Maybe he should run for Congress.
Title: Re: BBC mansplains feminist good and hard
Post by: MechAg94 on June 04, 2019, 02:24:04 PM
Makes me think that people excusing the assault of children has been going on for a long time.
Title: Re: BBC mansplains feminist good and hard
Post by: Perd Hapley on June 04, 2019, 02:46:01 PM
In the exact same way that Michael Bellesiles was right when he wrote Arming America and fabricated many of the citations used to support his thesis.

BTW, apparently Bellesiles, a history professor with a PhD, is now working as a bartender.


I wish that was all he's doing.

https://www.chronicle.com/article/Michael-Bellesiles-Takes/123751
Title: Re: BBC mansplains feminist good and hard
Post by: Hawkmoon on June 04, 2019, 03:47:23 PM
The article makes it sound like Bellesiles is working as an adjunct professor at Central Connecticut State University. Not a prestigious posting -- CCSU used to be Central Connecticut State Teachers College when I was growing up in Connecticut, and it was one of those colleges people went to if they couldn't get into a "real" college. But Madison, Connecticut, isn't exactly Dogpatch. Madison is located on the Connecticut shoreline, between the towns of Guilford and Clinton. None of them are or ever were Dogpatch but a friend of my ex-wife hailed from Madison.

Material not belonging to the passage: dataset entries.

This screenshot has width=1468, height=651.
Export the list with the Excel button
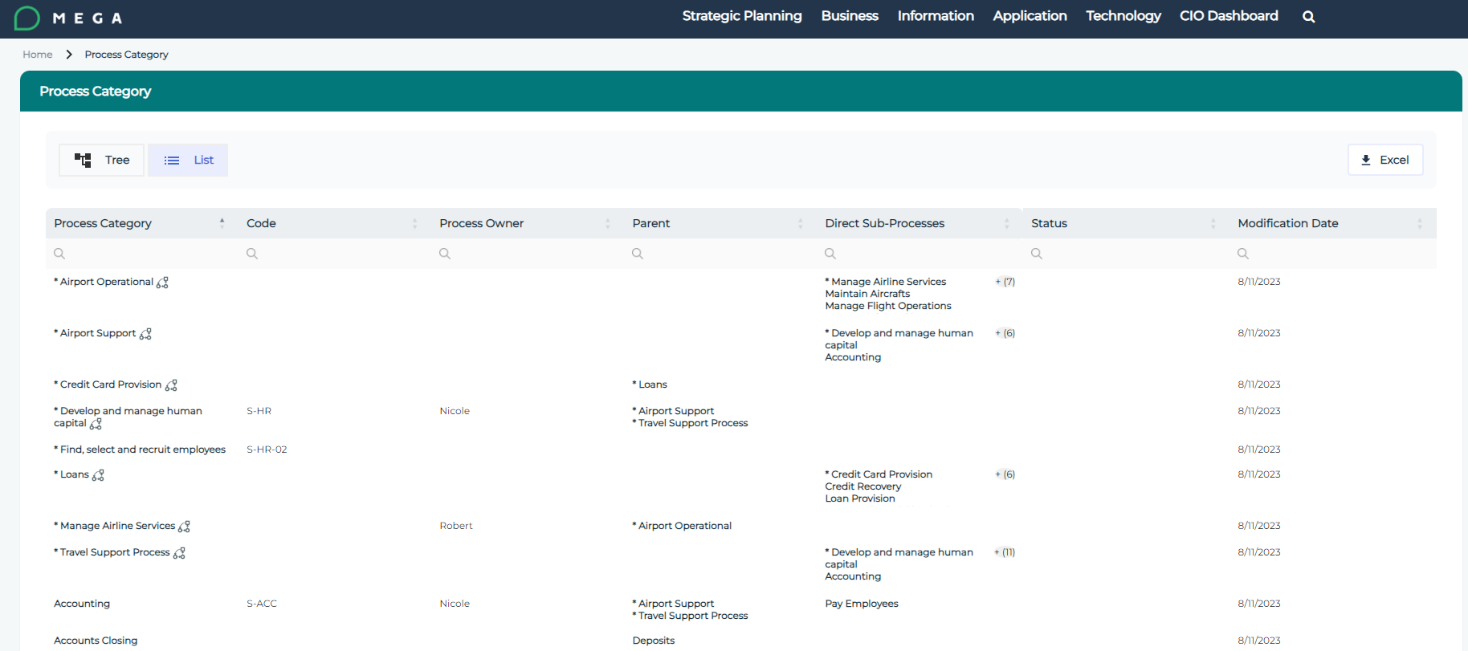pyautogui.click(x=1385, y=160)
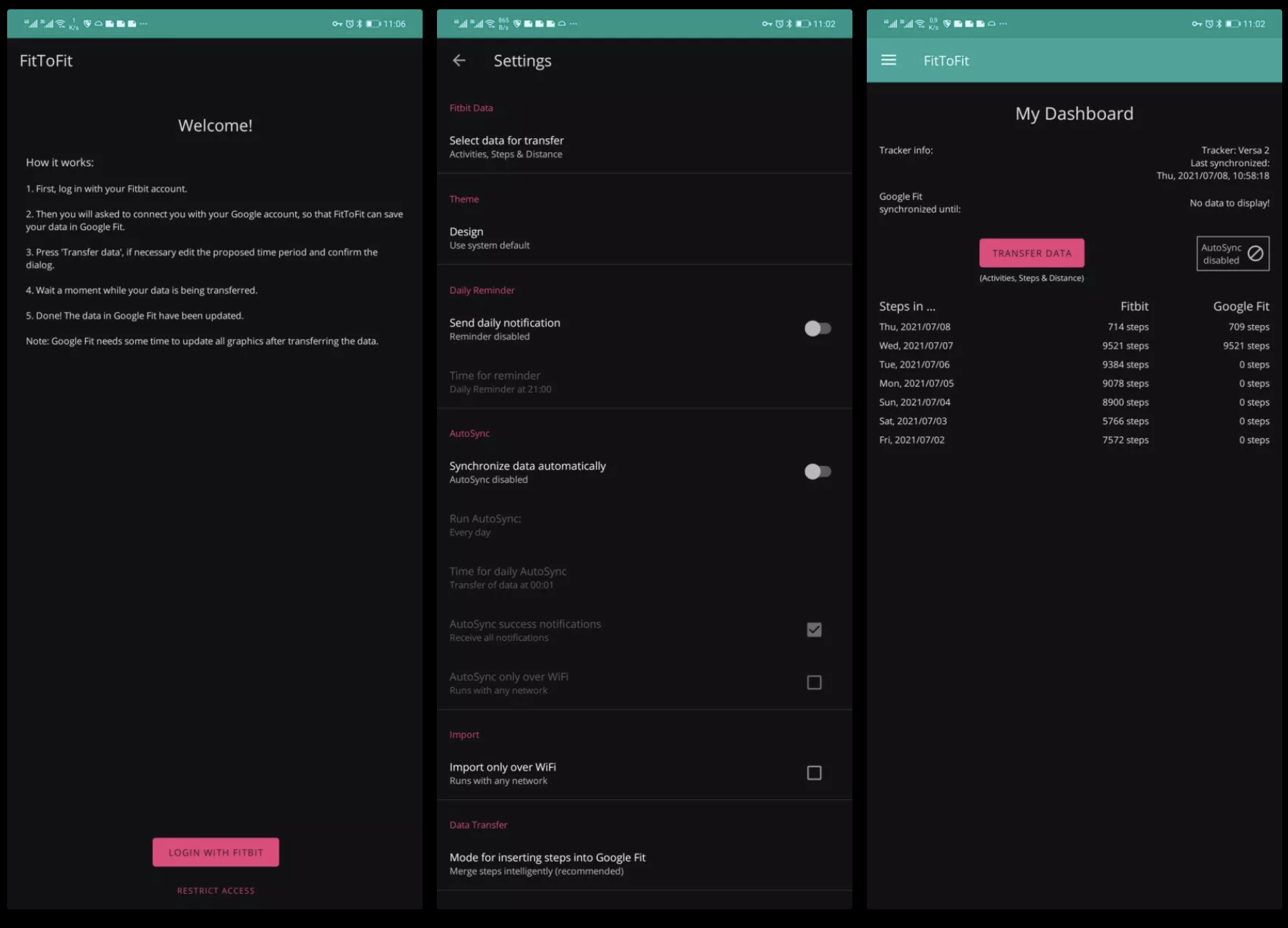The width and height of the screenshot is (1288, 928).
Task: Select the Thu, 2021/07/08 steps row
Action: pos(1073,327)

Her catch phrase was "Madison is for class, Guilford is for [memory lapse], and Clinton is for clams."

If he's living in Madison, his exile isn't too horrible.
Title: Re: BBC mansplains feminist good and hard
Post by: Perd Hapley on June 04, 2019, 08:57:11 PM
The article makes it sound like Bellesiles is working as an adjunct professor at Central Connecticut State University. Not a prestigious posting -- CCSU used to be Central Connecticut State Teachers College when I was growing up in Connecticut, and it was one of those colleges people went to if they couldn't get into a "real" college. But Madison, Connecticut, isn't exactly Dogpatch. Madison is located on the Connecticut shoreline, between the towns of Guilford and Clinton. None of them are or ever were Dogpatch but a friend of my ex-wife hailed from Madison. Her catch phrase was "Madison is for class, Guilford is for [memory lapse], and Clinton is for clams."

If he's living in Madison, his exile isn't too horrible.

I'd prefer he neither teach nor write anywhere.
Title: Re: BBC mansplains feminist good and hard
Post by: Angel Eyes on June 04, 2019, 09:00:03 PM
I'd prefer he neither teach nor write anywhere.

He might become a half-decent novelist.

(some might say he already is)
Title: Re: BBC mansplains feminist good and hard
Post by: freakazoid on June 06, 2019, 12:23:07 AM
The part at the end where it mentions the numbers of Democrats to Republicans in Universities is pretty shocking. I figured there would be a difference, but not that much.
Title: Re: BBC mansplains feminist good and hard
Post by: MechAg94 on June 06, 2019, 08:49:22 AM
He might become a half-decent novelist.

(some might say he already is)

Fiction does appear to be his calling.